Which one of the above will serve me best or which combination of the above will serve me best?

Thanks.


----------



## Tex Gal (Nov 1, 2007)

Are those your only choices? Do you want to have to fertilize manually? With all of those choices you will have to fertilize. The Seachem Flourite will provide some iron I don't know how much. I would not do a gravel over 3mm size. It gets too hard to plant and your roots needs something that small to really latch on to.


----------



## Thirston (Mar 23, 2008)

What size is the aquarium? Fluorite is nice stuff but can get expensive if used in larger tanks. You could mix it 50/50 with a small gravel and still get very nice results (I've done this in the past).

To save a little money and get a similar if not superior CEC you could try Soilmaster Select or Turface products. These don't have nutrients built into them per se but when used in conjunction with water column and substrate ferts they create a wonderful and inexpensive substrate.

Sand in and of itself offers nothing except a place for the plants to rest their roots.

As Tex already wrote, large gravel is usually frowned upon.


----------



## Left C (Jun 14, 2005)

Can you get ADA Amazonia?


----------



## johnny313 (May 19, 2011)

organic soil topped off with flourite works amazing


----------



## niko (Jan 28, 2004)

Peat and activated carbon topped with anything inert works great.

So you see the pattern - you do not need to get fancy brand names. Except AquaSoil which is in a league of its own.

Basically try to emulate more of what happens in Nature: Rich substrate, capped with something inert to not pollute the water.

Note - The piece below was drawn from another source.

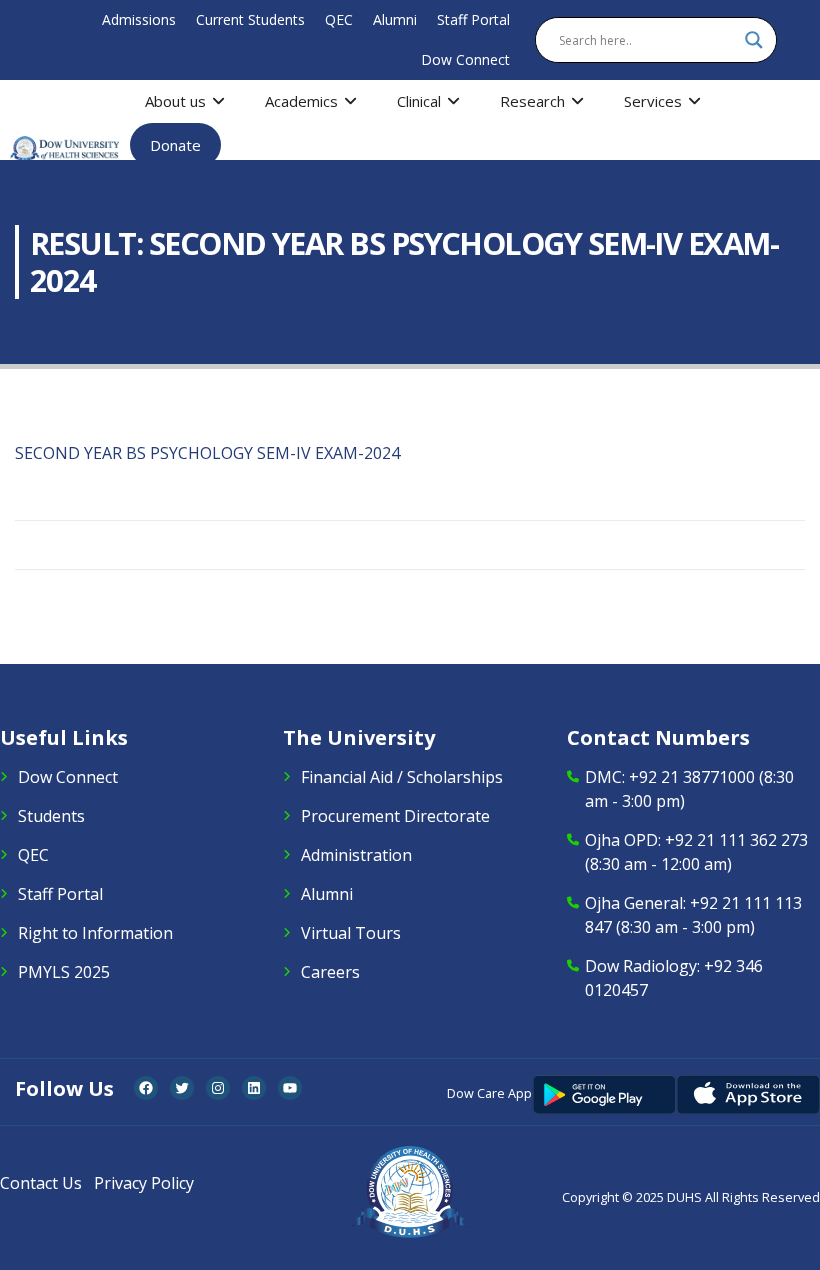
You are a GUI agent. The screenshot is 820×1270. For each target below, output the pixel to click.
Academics (301, 101)
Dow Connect (465, 59)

Water as clean as it can be, no fertilizers in it. Simple.

--Nikolay


----------



## BananableLector (Oct 26, 2011)

I'm trying a low tech / low cost apporoach with Miracle-Gro ORGANIC potting mix, the regular potting mix has chemical ferts you might not want in your tank. 1inch of that with a 1inch cap of any small gravel (2mm-5mm) and works great. Almost a week in with no cloudiness, heavily planted to avoid any major spikes in ammonia. new plants are already starting to show growth.


----------